EXERCISE DATA —
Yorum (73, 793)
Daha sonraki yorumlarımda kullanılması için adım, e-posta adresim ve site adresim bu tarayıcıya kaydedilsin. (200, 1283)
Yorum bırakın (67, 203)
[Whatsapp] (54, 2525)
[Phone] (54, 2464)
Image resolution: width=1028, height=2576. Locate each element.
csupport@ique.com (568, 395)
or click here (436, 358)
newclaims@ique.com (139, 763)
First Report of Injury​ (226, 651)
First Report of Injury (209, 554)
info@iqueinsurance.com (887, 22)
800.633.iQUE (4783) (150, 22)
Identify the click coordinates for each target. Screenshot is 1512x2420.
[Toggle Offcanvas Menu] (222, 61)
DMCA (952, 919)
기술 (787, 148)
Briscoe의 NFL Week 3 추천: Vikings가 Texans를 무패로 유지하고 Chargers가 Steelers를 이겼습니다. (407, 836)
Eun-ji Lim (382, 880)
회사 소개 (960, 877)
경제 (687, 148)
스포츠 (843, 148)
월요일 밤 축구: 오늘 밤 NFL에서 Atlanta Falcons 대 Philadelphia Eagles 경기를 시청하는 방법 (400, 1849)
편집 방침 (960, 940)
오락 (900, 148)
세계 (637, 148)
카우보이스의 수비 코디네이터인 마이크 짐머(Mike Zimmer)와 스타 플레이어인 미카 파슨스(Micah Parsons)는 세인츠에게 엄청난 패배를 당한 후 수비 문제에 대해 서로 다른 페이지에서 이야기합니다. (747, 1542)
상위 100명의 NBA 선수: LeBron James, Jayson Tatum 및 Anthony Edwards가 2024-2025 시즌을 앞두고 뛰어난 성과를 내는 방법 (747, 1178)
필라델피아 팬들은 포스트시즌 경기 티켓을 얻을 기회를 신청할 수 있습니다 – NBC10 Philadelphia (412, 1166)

TASK TO COMPLETE —
Could I ask you to return the records exactly and in full?

PROBLEM SOLUTION —
Yorum (73, 793)
Daha sonraki yorumlarımda kullanılması için adım, e-posta adresim ve site adresim bu tarayıcıya kaydedilsin. (200, 1283)
Yorum bırakın (67, 203)
[Whatsapp] (54, 2525)
[Phone] (54, 2464)
Image resolution: width=1028, height=2576. Locate each element.
csupport@ique.com (568, 395)
or click here (436, 358)
newclaims@ique.com (139, 763)
First Report of Injury​ (226, 651)
First Report of Injury (209, 554)
info@iqueinsurance.com (887, 22)
800.633.iQUE (4783) (150, 22)
Identify the click coordinates for each target. Screenshot is 1512x2420.
[Toggle Offcanvas Menu] (222, 61)
DMCA (952, 919)
기술 (787, 148)
Briscoe의 NFL Week 3 추천: Vikings가 Texans를 무패로 유지하고 Chargers가 Steelers를 이겼습니다. (407, 836)
Eun-ji Lim (382, 880)
회사 소개 (960, 877)
경제 (687, 148)
스포츠 (843, 148)
월요일 밤 축구: 오늘 밤 NFL에서 Atlanta Falcons 대 Philadelphia Eagles 경기를 시청하는 방법 (400, 1849)
편집 방침 (960, 940)
오락 (900, 148)
세계 (637, 148)
카우보이스의 수비 코디네이터인 마이크 짐머(Mike Zimmer)와 스타 플레이어인 미카 파슨스(Micah Parsons)는 세인츠에게 엄청난 패배를 당한 후 수비 문제에 대해 서로 다른 페이지에서 이야기합니다. (747, 1542)
상위 100명의 NBA 선수: LeBron James, Jayson Tatum 및 Anthony Edwards가 2024-2025 시즌을 앞두고 뛰어난 성과를 내는 방법 (747, 1178)
필라델피아 팬들은 포스트시즌 경기 티켓을 얻을 기회를 신청할 수 있습니다 – NBC10 Philadelphia (412, 1166)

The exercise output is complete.